Is it OK to Take Your CEO Offline to Protect the Network? | #microsoft | #hacking | #cybersecurity | #education | #technology | #infosec

Let’s say there’s a ransomware attack exploiting a known vulnerability and you know that vulnerability is present on your CEO’s laptop. Should your CEO be taken offline automatically? Do you wait for the laptop to be compromised first? Do you quarantine the laptop before the vulnerability is exploited to save the network?

These are all things to take into account when developing a playbook for your company and you had better be sure that the data you are relying on to make those decisions is accurate.

The way to address to this nuanced issue starts by answering a broad question: What level of risk are you willing to assume? No matter how you choose to respond, there will be ripple effects in both security and operations.

Security teams have two levers available to them to deal with the millions of vulnerabilities in a typical company. The first is prioritization – which vulnerabilities pose the greatest risk to your organization? The second is automation, which lets you get more done faster.

In some cases, like patching Microsoft vulnerabilities, automation should be a no-brainer because the overall impact on security and operations aren’t very high. On the other hand, deactivating your e-commerce storefront in order to apply updates, especially if it’s your company’s top moneymaker, should probably require a human decision.

What will it take to actually automate security? Even a stressful situation like disconnecting your CEO can be automated and taken off your security team’s plate if you have convincing data. Let’s look at a few factors to assess when deciding whether to automate or manually prioritize the vulnerabilities your company may face.

Business Risk vs. Security Risk

If you take your CEO offline, surely you risk a phone call or text message littered with four-letter words when access suddenly vanishes. But there’s a business risk to not having the CEO available to lead the company, too. The point at which you automate is when the security risk the CEO’s device poses is larger than the business risk of cutting off their access.

You need to have the utmost confidence in the data measuring both sides of the risk equation to make the right call. That data should also inform how aggressively you want to act.

It’s also important to consider the standards you’re holding yourself to based on your risk tolerance. If you’re trying to stay ahead of attackers in that small percentage of dangerous breaches, automation is your friend for patching, remediation, and other preventative measures. In that case, it’s faster to not even have a human involved.

Of course, it’s also important to ensure that these are rare events. If your CEO is taken offline every week, the conversation may end with a pink slip instead of an angry text.

What Are The Odds?

Data drives all these decisions, but it needs to be convincing material for companies to trust letting go of manual actions. We crunched the numbers to see what the probability is of a CEO actually getting locked out of a network due to an attack.

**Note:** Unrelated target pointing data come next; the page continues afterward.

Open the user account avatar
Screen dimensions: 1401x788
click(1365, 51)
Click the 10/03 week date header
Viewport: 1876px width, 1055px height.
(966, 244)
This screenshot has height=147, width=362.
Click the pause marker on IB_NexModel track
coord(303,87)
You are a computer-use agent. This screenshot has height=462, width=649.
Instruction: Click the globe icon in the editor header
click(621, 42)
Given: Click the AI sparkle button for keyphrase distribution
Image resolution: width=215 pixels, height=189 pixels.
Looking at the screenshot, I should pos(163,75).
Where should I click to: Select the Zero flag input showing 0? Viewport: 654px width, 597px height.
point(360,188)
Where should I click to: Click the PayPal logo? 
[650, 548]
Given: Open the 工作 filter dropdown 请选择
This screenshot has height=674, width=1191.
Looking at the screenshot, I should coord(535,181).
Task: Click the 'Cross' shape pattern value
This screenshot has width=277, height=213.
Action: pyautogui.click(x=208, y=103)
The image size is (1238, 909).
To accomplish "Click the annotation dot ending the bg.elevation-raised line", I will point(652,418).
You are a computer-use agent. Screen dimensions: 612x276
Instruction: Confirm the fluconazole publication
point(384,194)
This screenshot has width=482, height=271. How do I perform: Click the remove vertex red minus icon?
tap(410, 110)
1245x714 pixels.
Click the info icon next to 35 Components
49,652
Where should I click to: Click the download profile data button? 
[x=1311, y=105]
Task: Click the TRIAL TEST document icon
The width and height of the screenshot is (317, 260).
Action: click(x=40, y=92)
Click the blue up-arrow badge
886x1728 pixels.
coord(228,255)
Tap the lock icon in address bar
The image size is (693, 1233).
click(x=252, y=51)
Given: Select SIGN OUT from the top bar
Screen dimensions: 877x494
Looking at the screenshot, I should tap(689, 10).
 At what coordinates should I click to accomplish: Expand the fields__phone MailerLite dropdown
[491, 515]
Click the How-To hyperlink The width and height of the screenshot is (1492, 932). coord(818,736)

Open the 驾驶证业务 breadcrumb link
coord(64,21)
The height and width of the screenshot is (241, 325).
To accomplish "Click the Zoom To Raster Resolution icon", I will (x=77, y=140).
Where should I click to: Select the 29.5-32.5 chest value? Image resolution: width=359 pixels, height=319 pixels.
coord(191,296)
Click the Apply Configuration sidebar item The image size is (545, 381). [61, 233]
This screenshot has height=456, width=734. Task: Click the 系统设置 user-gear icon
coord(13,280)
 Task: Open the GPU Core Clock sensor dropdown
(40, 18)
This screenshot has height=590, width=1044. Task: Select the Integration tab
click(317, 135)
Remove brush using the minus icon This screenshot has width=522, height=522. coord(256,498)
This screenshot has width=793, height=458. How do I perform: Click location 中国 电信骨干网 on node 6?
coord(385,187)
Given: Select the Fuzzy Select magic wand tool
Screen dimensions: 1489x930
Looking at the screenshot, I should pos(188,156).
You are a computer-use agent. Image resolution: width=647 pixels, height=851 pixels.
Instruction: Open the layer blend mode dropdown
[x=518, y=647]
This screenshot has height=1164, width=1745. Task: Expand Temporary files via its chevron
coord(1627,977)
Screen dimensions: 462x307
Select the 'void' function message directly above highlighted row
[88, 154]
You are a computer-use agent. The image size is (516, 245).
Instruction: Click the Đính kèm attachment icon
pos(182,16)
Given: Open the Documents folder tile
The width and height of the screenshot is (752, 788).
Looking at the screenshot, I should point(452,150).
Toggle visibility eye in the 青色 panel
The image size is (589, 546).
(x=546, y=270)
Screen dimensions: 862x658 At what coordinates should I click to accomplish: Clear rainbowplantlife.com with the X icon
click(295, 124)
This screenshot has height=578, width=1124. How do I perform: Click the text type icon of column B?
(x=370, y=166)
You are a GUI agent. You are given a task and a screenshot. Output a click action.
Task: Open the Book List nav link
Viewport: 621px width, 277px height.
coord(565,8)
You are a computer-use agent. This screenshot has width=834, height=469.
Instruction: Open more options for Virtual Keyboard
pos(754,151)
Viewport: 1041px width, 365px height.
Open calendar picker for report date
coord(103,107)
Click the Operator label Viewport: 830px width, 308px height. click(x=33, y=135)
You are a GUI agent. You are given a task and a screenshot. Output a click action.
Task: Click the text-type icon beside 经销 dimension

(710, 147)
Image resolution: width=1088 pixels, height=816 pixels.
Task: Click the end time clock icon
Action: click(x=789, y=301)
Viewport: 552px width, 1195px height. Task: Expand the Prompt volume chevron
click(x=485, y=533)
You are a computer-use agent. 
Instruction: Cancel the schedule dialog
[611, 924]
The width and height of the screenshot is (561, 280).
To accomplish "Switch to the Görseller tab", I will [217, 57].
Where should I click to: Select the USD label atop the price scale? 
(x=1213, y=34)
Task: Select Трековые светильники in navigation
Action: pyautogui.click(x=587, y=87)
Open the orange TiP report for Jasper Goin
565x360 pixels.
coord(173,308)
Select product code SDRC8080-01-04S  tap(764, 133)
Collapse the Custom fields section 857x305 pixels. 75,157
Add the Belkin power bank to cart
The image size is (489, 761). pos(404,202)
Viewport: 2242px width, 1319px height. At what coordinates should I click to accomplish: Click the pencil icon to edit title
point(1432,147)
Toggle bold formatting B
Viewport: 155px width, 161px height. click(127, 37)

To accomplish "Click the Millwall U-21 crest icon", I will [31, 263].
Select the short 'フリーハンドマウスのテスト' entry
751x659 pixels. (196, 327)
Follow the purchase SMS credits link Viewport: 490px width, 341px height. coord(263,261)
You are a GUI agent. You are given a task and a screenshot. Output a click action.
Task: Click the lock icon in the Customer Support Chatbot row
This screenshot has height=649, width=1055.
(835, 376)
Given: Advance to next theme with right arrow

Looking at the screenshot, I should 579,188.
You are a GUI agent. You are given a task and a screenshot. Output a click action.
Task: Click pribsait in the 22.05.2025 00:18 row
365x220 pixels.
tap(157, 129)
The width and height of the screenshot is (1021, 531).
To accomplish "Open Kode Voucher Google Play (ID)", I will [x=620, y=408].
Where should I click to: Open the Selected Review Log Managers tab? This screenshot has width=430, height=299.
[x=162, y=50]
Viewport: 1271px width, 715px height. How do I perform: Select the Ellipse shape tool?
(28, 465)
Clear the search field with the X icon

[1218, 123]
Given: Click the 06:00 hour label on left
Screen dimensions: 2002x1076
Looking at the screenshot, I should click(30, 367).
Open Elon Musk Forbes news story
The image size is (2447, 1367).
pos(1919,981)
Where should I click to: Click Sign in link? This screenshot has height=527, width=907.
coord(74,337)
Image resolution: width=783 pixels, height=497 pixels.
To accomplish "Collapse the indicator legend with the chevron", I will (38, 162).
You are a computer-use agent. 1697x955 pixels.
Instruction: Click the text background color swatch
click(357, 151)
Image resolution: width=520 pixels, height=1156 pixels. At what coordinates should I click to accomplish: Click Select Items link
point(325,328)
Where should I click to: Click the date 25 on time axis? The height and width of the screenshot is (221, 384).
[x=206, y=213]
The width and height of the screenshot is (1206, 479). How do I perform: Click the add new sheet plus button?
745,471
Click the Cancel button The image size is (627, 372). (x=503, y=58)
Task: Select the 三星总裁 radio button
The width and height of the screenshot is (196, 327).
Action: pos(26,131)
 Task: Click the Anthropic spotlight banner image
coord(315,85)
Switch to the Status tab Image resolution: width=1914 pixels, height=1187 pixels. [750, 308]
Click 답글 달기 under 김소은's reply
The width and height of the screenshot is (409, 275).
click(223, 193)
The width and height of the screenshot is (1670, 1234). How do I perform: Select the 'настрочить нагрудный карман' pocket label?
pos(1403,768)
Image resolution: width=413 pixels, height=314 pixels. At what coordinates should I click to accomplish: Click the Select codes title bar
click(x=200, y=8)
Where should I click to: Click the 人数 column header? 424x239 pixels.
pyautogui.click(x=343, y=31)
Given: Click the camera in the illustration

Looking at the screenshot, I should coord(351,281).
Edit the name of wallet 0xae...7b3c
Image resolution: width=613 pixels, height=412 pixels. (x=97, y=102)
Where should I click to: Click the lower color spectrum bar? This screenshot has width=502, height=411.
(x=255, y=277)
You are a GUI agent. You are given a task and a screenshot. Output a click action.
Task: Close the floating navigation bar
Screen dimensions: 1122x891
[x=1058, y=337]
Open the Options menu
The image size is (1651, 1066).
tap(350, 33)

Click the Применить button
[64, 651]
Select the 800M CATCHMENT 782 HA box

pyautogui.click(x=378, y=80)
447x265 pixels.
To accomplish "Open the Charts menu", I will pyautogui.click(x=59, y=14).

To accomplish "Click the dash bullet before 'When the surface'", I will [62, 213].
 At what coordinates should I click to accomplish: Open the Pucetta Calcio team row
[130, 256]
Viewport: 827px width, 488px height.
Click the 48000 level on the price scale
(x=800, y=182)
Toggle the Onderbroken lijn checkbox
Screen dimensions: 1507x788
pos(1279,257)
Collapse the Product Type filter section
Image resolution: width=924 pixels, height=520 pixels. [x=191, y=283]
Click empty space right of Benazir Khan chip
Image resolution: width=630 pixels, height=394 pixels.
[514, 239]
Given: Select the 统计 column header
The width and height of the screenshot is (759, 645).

At baseline, we know that about 2% of all CVEs (common vulnerabilities and exposures) are ever exploited. Within that 2%, only about 6% of the exploits are seen at more than 1% of organizations. The likelihood then of one employee, in this case the CEO, becoming compromised as a target of opportunity is very small. Of course, if you have evidence that the CEO is being targeted, you should be taking extreme preventative measures and these “target of opportunity” statistics don’t apply.

To put that into perspective: the chances of your CEO being hit by any single target of opportunity vulnerability is about 0.0012%.

Prevalence of exploitation in the wild targeting 2019 CVEs (Source: Cisco)

Getting Comfortable With Automated Security

When the numbers are this clear, it becomes easier to turn over the keys on manual security activities. If you have the proper analysis correlation and large sets of data, you can be satisfied that any security decision is meticulously calculated. Incontestable data not only unlocks the confidence to automate, it also frees up IT and security teams to do things more important to their day-to-day operations.

Of course, this process does take some legwork up front. You first need to identify what business operations are associated with an asset, like a CEO’s laptop, and how critical those operations are. Then you can begin making your assessment about where the sweet spot is between business and security risk.

If the integrity of your data is strong enough, you can start automating procedures instead of losing valuable time acting on things that may never even happen.